Soon the system was empty again.

-------------

To the outside universe the system had fallen only a year ago.

To those inside, the system had fallen to the Atrekna nearly a thousand years ago.

The sun had been dimmed to a sullen red. The oceans were largely stagnant, the moons having crumbled and harvested into gravel, stilling the tides and diminishing the winds. The vast forests had died without sunlight and rain, but great mushrooms had risen to take their place.

The people of the inhabited world, 75% Pukan, 5% Lanaktallan, 1% Tukna'rn, and the rest a smattering of other races, had either been xenocided, devoured, or modified over the centuries. Many of the Pukan, a small species of creatures with big wide eyes, wide ears, fuzzy hides, and short tails, had been harvested and devoured by the Atrekna.

They now living the vast fungal blooms, wearing little if anything, their lives nothing more than day to day survival. They moved in small groups of two score or so, prey for the Atrekna to hunt and eat.

The Tukna'rn had fought to the last, but eventually had been killed off to the last. The Lanaktallan had fought, but now they had been reduced to little more than livestock that lived in fear of any noise.

None of them had been alive during the fierce battle put up by the few defenders of the stellar system. A handful of small ships had fought bitterly against the great living starships of the Atrekna, but one by one they had been destroyed.

One had fallen to earth. A massive ship, nearly ten kilometers wide, two kilometers thick, and thirty kilometers wide, the superdreadnaught fell from near orbit, through the burning atmosphere. Through the debris of the Atrekna's planetary assault. Through the clouds spewed out by the volcanos to dim the light, lower the temperature, and lock the water into the ice caps to make the planet largely dry. It had tried to make a controlled crash landing, but at the last minute the dying Digital Sentience had failed.

It had fallen nearly two miles, hit the edge of a mountain, and rolled nearly six thousand feet down the side of the mountain, shedding parts and pieces. Avalanches covered it, and as the years went by, the gravel and rocks were turned to earth, first moss then grass and finally brush and trees took over and covered the remains of the ship.
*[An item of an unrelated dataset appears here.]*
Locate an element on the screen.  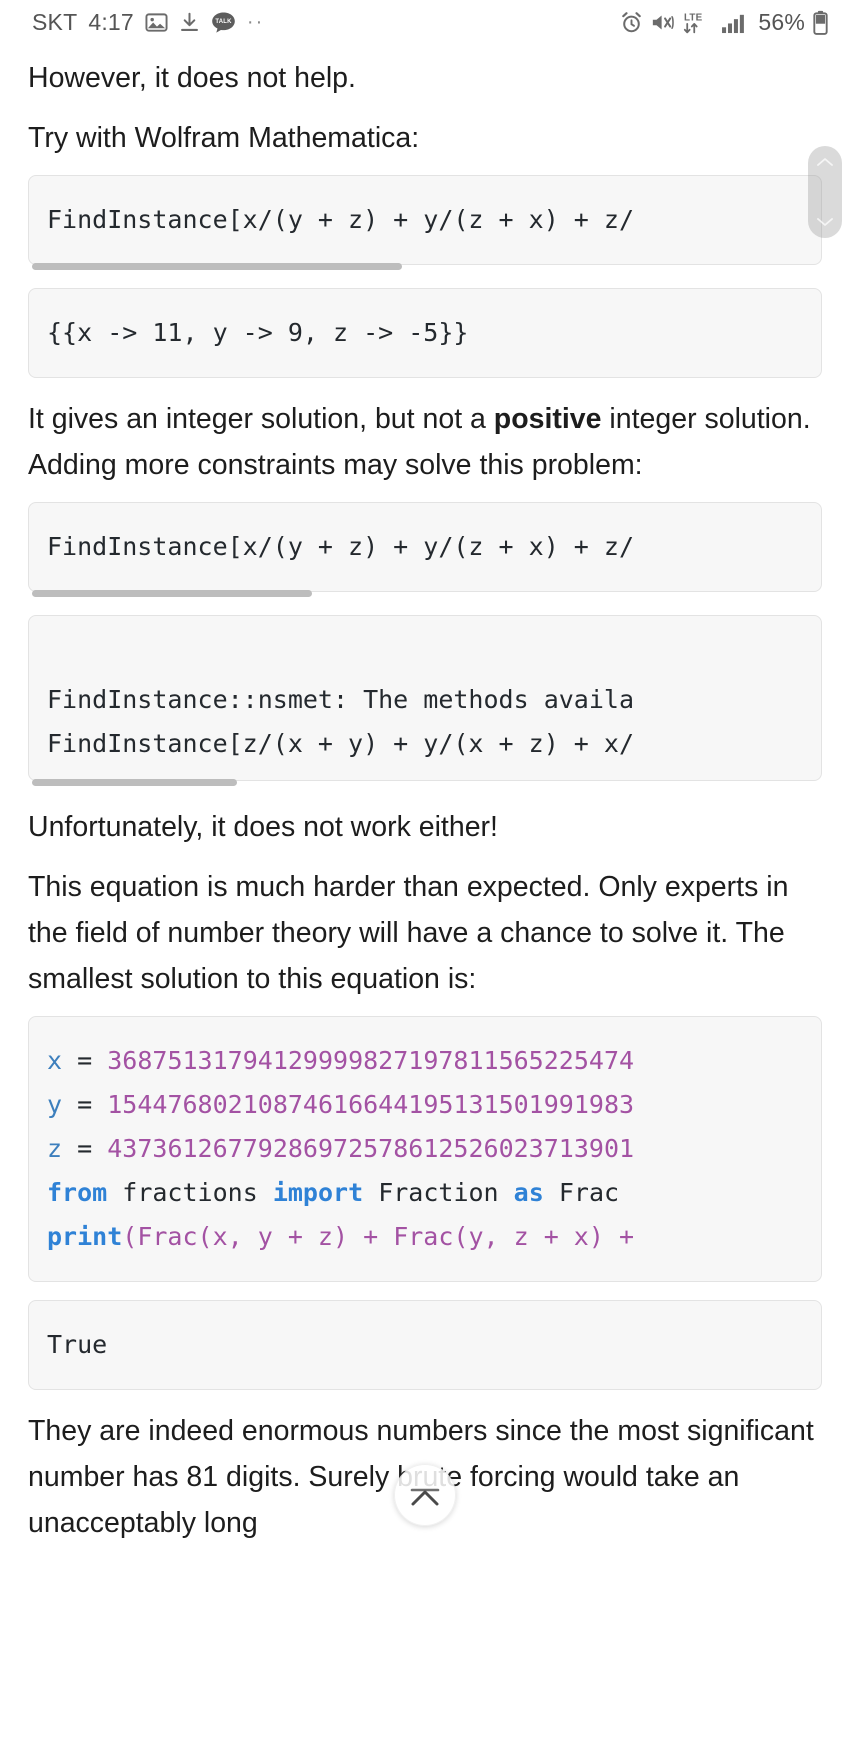
chevron-down-icon is located at coordinates (825, 222).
Parts of it had survived, the Mad Lemurs of Terra built tough.

The Pukan had discovered the wondrous cave systems. Many lived there, nearly ten score in each group of caves. The faded and scored runes were often worshiped, at times scarred into flesh or dyed into fur.
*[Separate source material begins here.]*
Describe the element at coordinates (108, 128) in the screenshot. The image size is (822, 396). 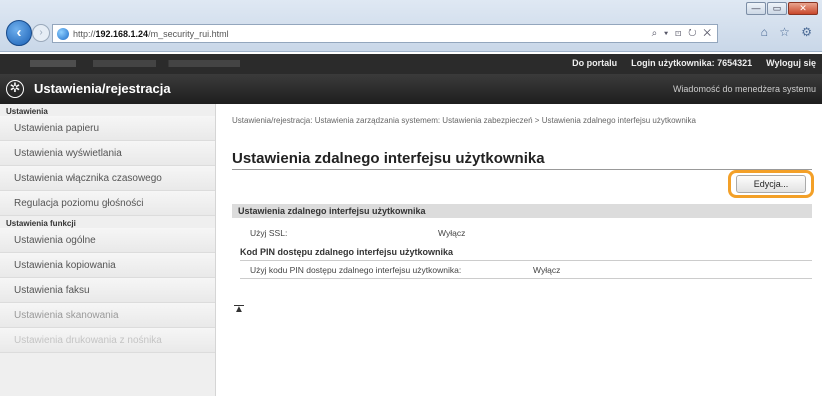
I see `sidebar-item-paper: Ustawienia papieru` at that location.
The Atrekna did not bother with the Pukan of the mountains. They were tough to hunt, their grayish fur with mottled browns and greens making it easy for them to just vanish into the heavy metal laden rock.
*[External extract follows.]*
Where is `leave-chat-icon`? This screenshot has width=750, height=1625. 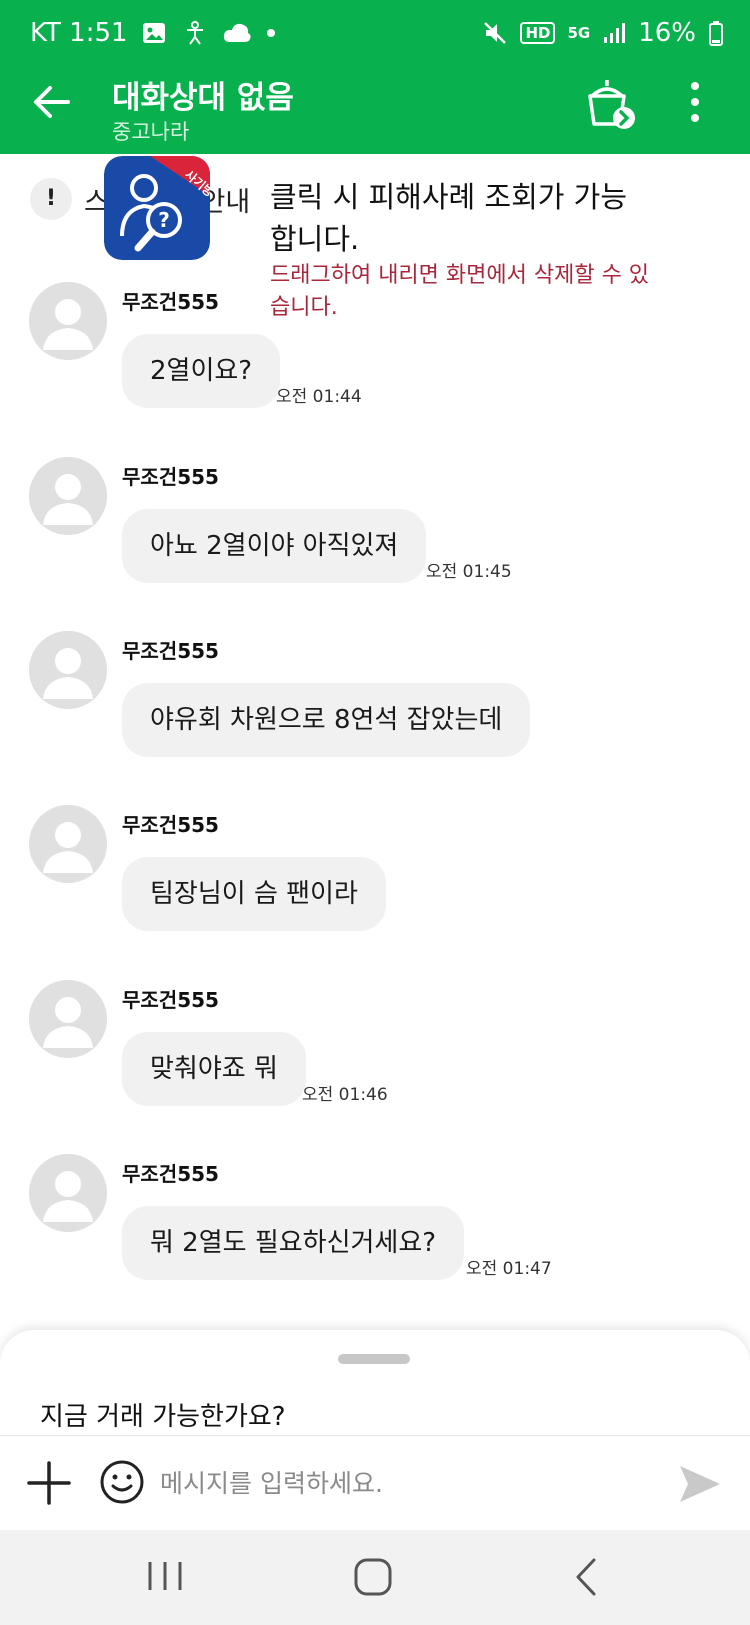
leave-chat-icon is located at coordinates (611, 105).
However, the ancients of the Atrekna race often sought amusement, so some would go out to hunt the Pukan of the Mountains. The fear and terror in their simple minds spices their thoughts and seasoned their cerebral tissue, making it a delicacy if they could be caught.

A group of two Atrekna, with their servitor creatures, hunted one tribe of Pukan, following them into their 'caves', only to discover the caves were actually the passages and interior of a spaceship. Curiosity led them deeper and deeper into the caves, until they began discovering working technology. Not much, just doors here and there, lights of there and over yonder, and the odd lit up panel.

Neither of the Atrekna had ever encountered the Mad Lemurs of Terra before, so they had no fear as they explored the fascinating wreckage. They tortured a few of the Pukan, only to find the little primitives knew nothing beyond the fact that the 'holy caves' went deep into the mountain.

They had no fear as they explored.

But they had no caution either.

One Pukan they tortured and then devoured had babbled about a place deep within the caves, through a difficult path, where a room was lit as if a piece of the sun was embedded in the ceiling. There a biped in wondrous appearance would appear and recite the prayers that the Pukan of the Mountains often said during the frequent eclipse.

The two Atrekna moved through the path, often having to crawl on their hands and knees like rough beasts as the metal the place was made of resisted their powers.

Still, the idea of finding something nobody else had intrigued the two Atrekna, so they followed the winding, twisting trail that led up and down.